__Required work__. Every line of the records below should be restated exactly.

━━ Provided records ━━

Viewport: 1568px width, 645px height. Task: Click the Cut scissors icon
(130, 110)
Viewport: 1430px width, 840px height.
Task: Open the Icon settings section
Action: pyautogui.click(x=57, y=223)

━━━

__Solution to the exercise__.
Viewport: 1568px width, 645px height. Task: Click the Cut scissors icon
(130, 110)
Viewport: 1430px width, 840px height.
Task: Open the Icon settings section
Action: pyautogui.click(x=57, y=223)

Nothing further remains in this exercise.